Task objective:
From the entries below, copy exactly the lines from the one that contains "1084x580 pixels." through the one that contains "Task: Select the Docs hosting item", both included, and only those.

The data:
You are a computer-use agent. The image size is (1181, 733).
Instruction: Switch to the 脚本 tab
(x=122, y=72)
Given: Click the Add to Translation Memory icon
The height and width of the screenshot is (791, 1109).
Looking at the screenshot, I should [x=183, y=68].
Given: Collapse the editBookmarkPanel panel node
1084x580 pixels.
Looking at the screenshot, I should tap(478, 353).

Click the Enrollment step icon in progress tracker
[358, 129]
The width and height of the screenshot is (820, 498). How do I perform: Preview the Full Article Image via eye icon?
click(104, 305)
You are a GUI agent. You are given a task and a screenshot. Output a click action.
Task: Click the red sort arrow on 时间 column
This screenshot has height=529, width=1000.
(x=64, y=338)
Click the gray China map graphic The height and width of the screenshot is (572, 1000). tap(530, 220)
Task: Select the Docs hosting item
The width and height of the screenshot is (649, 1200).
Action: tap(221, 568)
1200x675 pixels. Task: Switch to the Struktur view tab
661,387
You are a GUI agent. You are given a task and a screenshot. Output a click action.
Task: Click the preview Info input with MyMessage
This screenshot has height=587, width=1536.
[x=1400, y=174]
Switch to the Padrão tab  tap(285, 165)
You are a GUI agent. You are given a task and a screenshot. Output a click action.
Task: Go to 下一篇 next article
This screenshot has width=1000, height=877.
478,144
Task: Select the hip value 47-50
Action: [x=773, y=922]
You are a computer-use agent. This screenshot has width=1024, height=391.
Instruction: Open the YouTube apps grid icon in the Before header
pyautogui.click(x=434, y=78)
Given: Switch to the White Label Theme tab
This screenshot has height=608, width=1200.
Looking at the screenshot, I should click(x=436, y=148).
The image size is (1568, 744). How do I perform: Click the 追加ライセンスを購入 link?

Reply:
1084x580 pixels.
Looking at the screenshot, I should tap(478, 353).

Click the Enrollment step icon in progress tracker
[358, 129]
The width and height of the screenshot is (820, 498). How do I perform: Preview the Full Article Image via eye icon?
click(104, 305)
You are a GUI agent. You are given a task and a screenshot. Output a click action.
Task: Click the red sort arrow on 时间 column
This screenshot has height=529, width=1000.
(x=64, y=338)
Click the gray China map graphic The height and width of the screenshot is (572, 1000). tap(530, 220)
Task: Select the Docs hosting item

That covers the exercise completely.